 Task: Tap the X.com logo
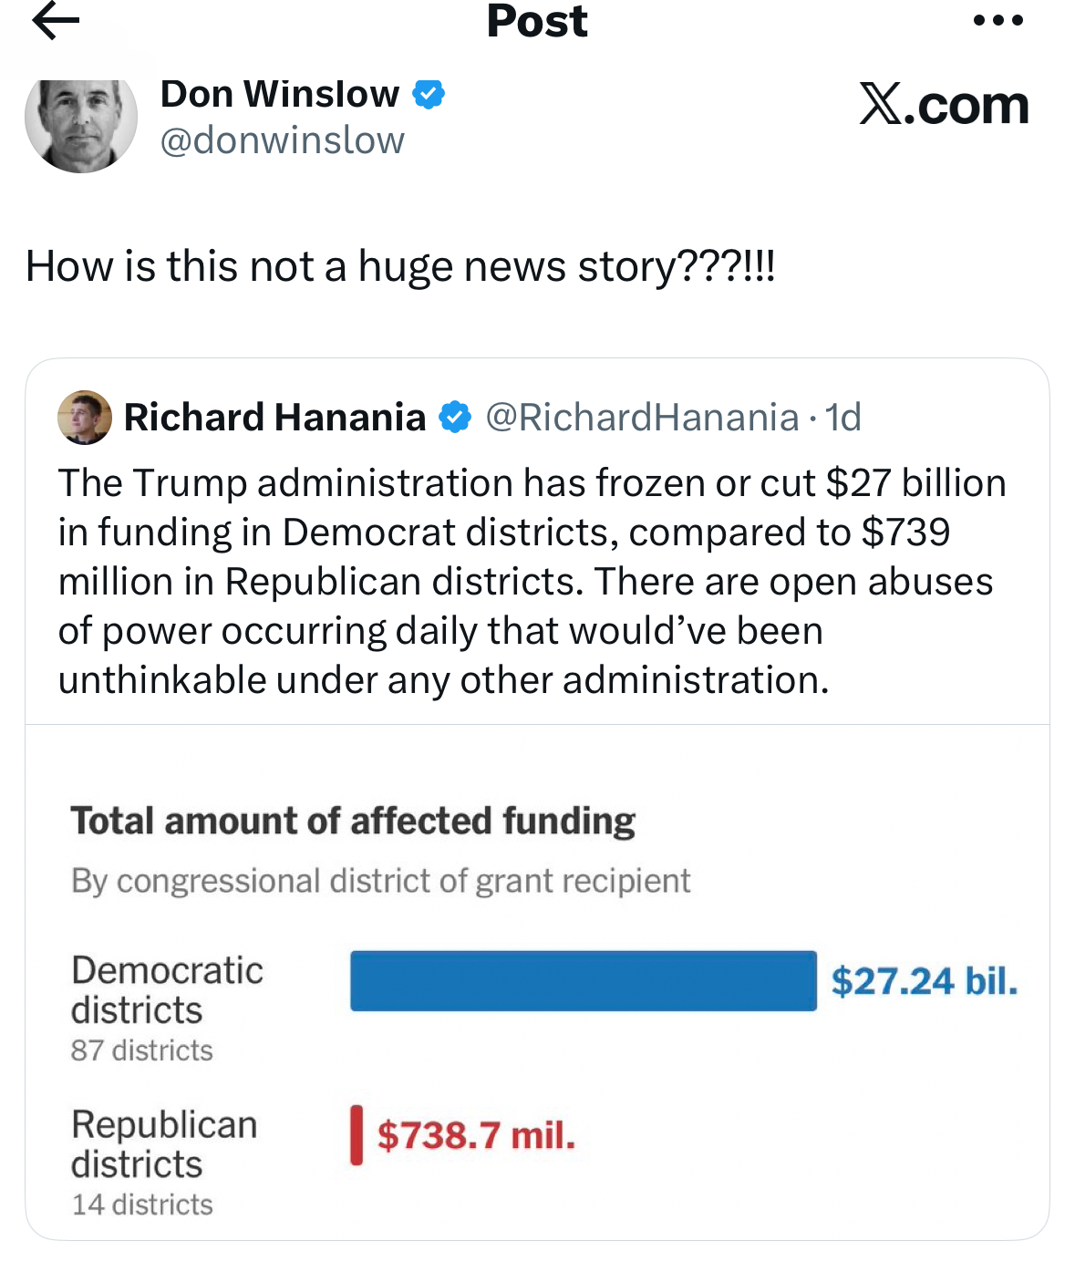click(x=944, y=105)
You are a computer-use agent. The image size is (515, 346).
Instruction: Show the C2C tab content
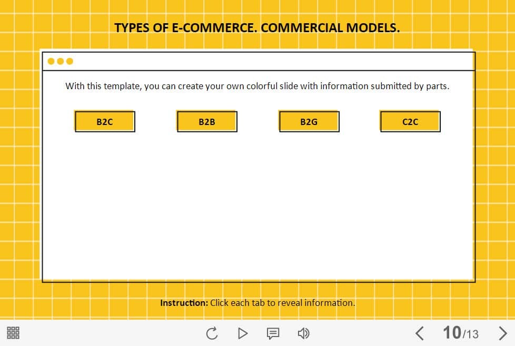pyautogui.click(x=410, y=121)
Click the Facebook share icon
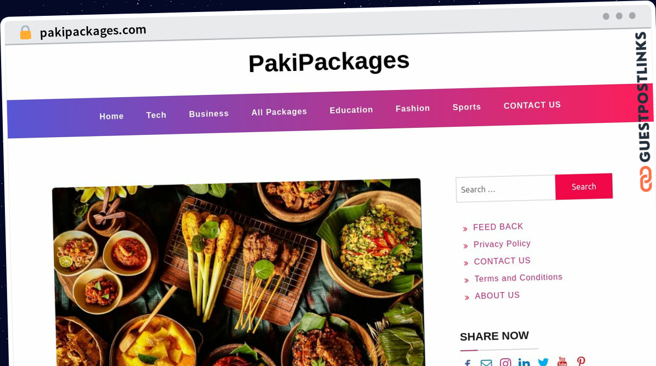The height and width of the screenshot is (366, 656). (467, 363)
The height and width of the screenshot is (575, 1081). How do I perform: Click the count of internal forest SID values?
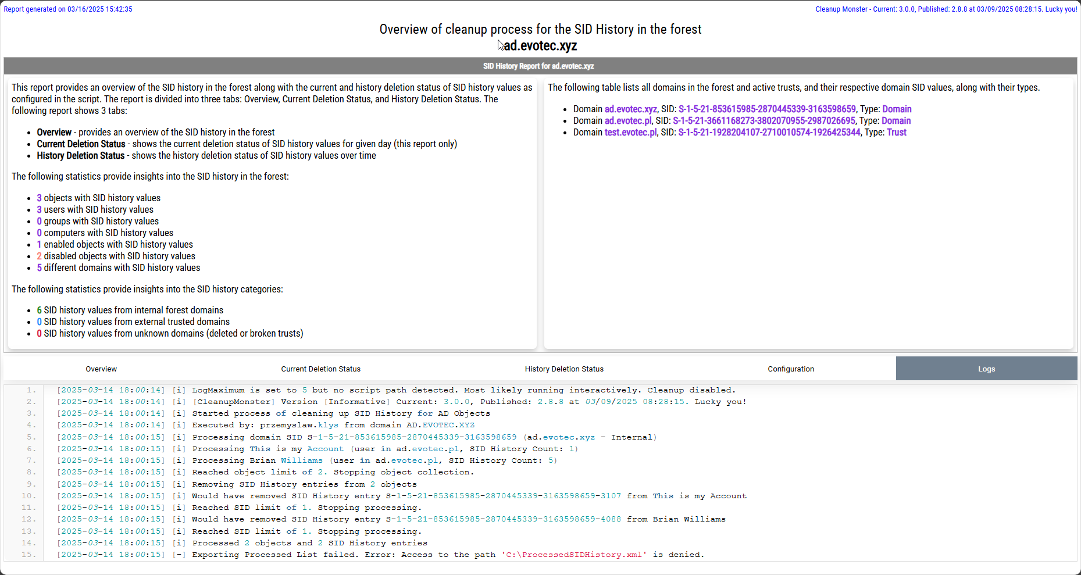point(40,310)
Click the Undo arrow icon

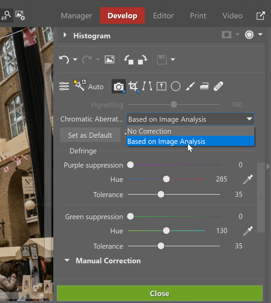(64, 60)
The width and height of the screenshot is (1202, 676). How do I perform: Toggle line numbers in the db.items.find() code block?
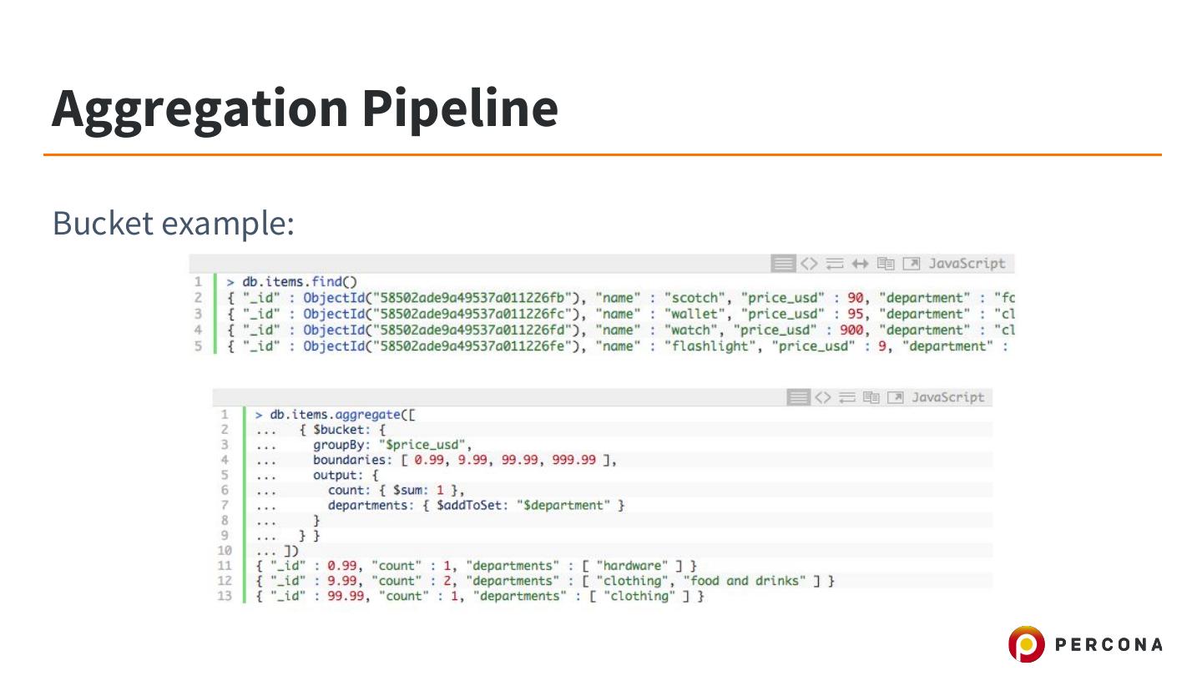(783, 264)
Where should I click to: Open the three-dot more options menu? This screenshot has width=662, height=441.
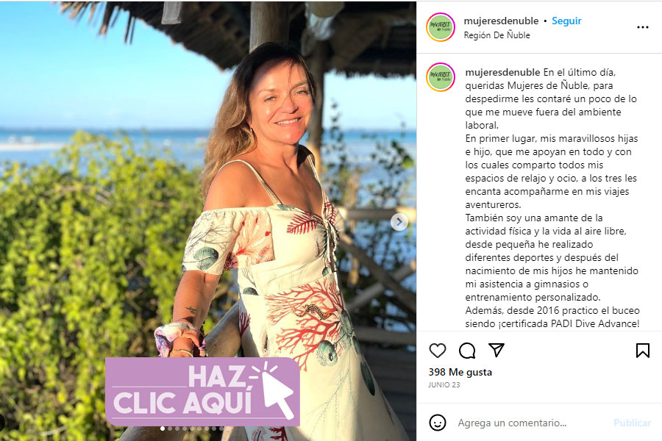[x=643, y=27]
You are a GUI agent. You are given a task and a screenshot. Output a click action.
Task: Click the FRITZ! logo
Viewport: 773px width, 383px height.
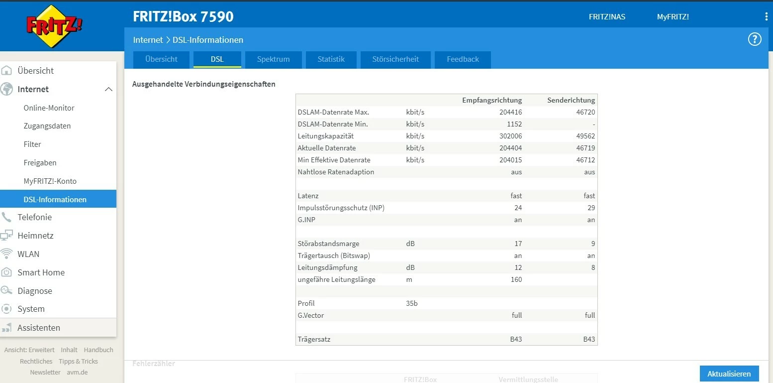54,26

────────────────

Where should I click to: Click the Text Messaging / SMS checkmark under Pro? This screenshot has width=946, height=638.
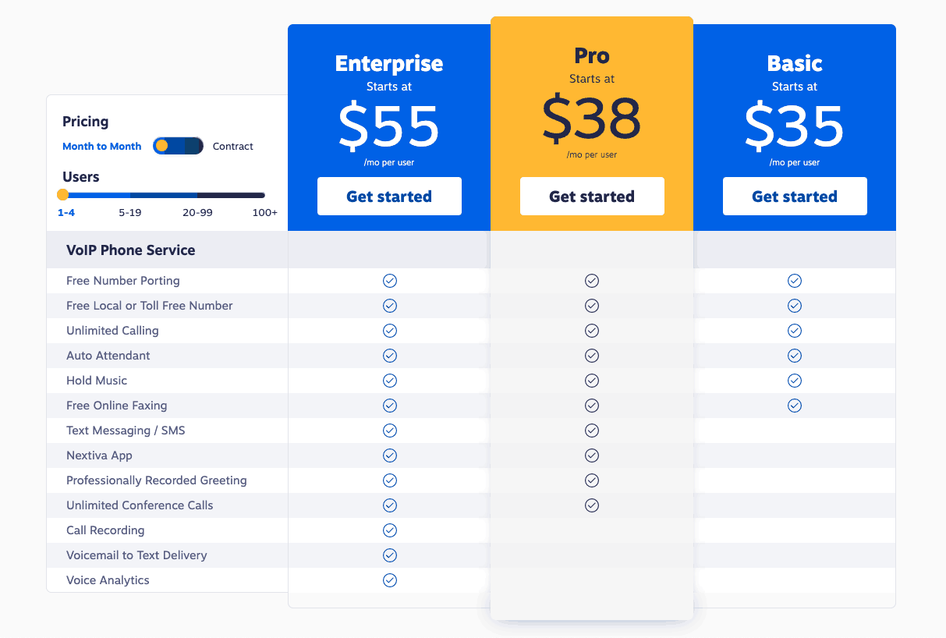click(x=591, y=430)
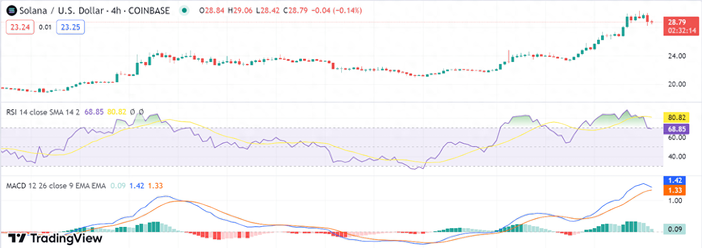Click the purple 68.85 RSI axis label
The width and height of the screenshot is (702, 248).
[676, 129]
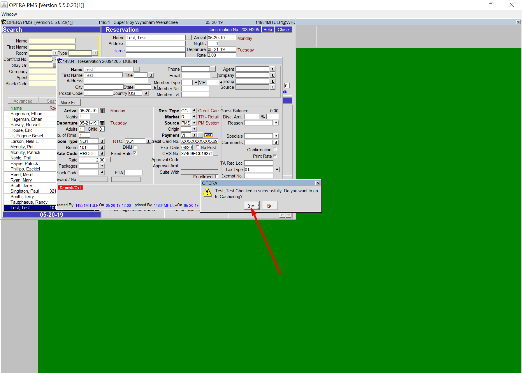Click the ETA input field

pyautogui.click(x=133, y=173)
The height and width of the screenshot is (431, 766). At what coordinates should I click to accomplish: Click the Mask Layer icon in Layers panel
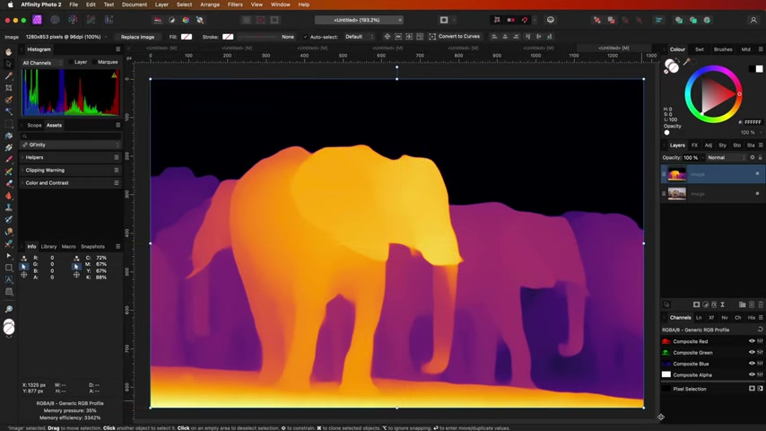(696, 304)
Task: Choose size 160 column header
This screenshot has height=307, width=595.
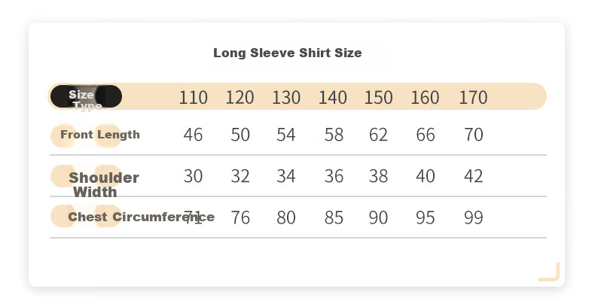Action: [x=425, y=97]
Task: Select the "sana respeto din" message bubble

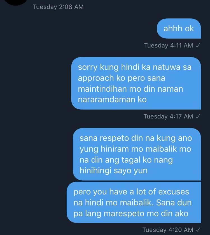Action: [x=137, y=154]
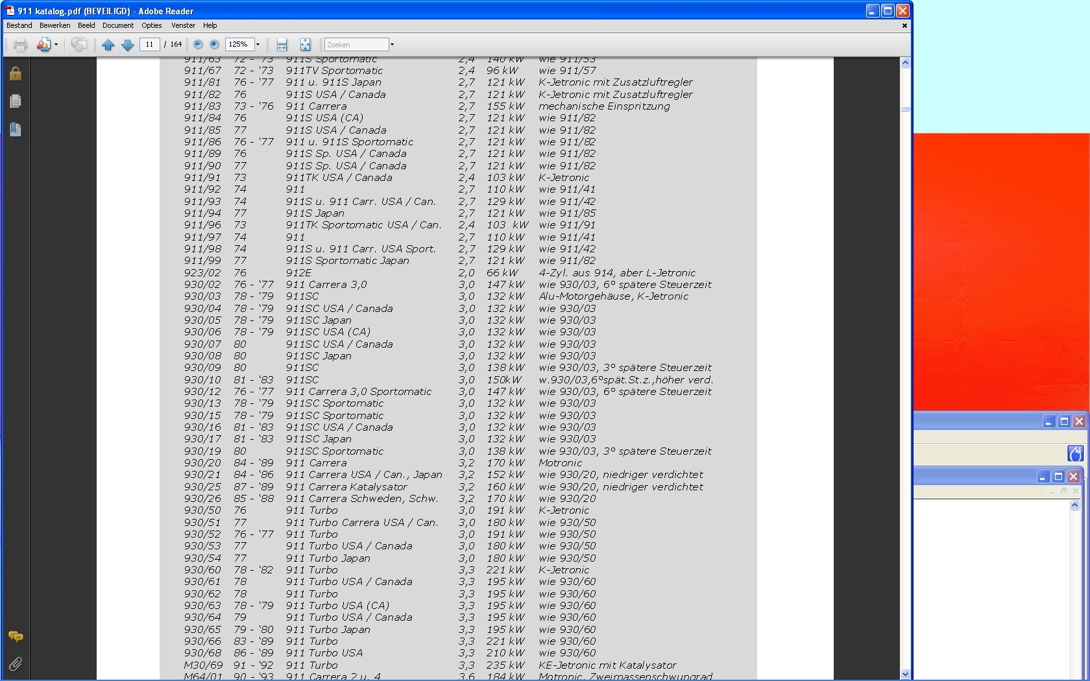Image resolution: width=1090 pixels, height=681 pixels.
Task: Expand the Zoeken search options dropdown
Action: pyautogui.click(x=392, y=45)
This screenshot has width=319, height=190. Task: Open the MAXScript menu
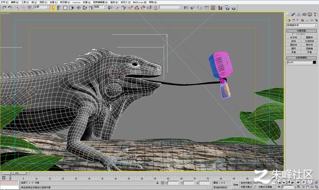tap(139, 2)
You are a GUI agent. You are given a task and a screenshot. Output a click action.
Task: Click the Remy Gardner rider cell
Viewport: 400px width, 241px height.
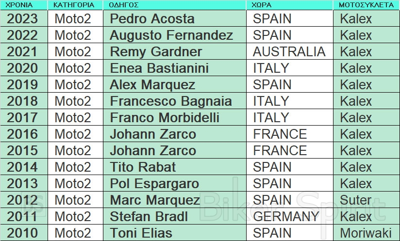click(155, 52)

────────────────

• Task to complete
Going through the data above, count the lines where the string "size" appears, and answer with only that number.

• Exercise response
2